Abstract
Service desk systems have a vast and rich base of information,
consisting of the history of calls made, which can and should be used as
a reference base for subsequent calls. Common search tools, such as
keyword searches, prove to be unfeasible in large datasets, in addition
to being able to bring results not necessarily related to the problem.

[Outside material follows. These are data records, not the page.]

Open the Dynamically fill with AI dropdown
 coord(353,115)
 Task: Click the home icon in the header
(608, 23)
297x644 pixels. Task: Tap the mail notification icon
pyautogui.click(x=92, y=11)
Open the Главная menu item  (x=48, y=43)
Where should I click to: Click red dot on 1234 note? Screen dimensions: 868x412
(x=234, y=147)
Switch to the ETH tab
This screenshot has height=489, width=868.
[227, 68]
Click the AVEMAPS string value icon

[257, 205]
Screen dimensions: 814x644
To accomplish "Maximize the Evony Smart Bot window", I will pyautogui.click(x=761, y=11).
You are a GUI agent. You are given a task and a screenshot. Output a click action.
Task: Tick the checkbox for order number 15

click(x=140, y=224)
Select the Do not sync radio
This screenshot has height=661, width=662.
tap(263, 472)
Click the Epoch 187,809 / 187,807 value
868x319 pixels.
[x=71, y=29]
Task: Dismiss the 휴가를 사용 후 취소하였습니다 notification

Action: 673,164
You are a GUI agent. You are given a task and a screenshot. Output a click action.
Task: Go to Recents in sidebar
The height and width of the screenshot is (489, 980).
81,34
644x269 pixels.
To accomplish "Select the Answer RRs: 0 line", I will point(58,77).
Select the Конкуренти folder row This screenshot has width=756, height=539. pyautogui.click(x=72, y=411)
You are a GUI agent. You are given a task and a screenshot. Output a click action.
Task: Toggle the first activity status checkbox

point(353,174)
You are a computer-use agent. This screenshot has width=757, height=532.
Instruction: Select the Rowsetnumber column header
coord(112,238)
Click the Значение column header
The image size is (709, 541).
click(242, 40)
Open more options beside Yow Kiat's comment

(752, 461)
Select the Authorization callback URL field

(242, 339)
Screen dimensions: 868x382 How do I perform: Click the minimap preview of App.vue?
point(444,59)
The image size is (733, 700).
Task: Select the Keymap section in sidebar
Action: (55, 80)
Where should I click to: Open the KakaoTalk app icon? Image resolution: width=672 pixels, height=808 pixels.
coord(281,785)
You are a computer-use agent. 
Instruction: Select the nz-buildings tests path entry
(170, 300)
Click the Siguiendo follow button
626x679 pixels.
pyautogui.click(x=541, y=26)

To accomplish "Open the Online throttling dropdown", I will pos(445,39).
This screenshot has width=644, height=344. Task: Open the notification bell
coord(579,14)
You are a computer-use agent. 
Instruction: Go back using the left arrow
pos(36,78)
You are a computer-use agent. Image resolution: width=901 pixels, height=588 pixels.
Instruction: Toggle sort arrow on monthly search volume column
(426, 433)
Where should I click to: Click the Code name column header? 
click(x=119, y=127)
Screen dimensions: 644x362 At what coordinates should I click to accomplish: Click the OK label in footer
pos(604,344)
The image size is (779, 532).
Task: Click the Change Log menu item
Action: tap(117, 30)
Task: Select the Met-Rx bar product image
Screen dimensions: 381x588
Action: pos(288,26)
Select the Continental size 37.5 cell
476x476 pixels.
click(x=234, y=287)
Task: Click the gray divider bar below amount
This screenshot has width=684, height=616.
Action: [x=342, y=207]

“State-of-the-art” techniques exist, but they require high
computational and operational costs for their training and use. In this
sense, the purpose of this work is to investigate the sensitivity of
machine learning algorithms in finding the characteristic defined here
as “relevance”: the characteristic of texts with knowledge that can be
reused. The motivation is that non-relevant texts can be removed in
advance from the database, allowing complex algorithms to be employed in
a more condensed database, reducing computational costs. Tests were
performed with several combinations between the TF-IDF vectorizer and
the word embedding Doc2Vec and the classic classifiers Naive-Bayes,
Adaptive Boosting, Random Forest, Stochastic Gradient Descent, Logistic
Regression, Support Vector Machine and Light Gradient Boosting Machine,
and the classifier TextConvoNet, an architecture based on Convolutional
Neural Networks. The TextConvoNet classifier presented the best results,
with metrics close to 0.93, showing that the concept is detectable and
that the technique is viable for removing non-relevant texts from a
database.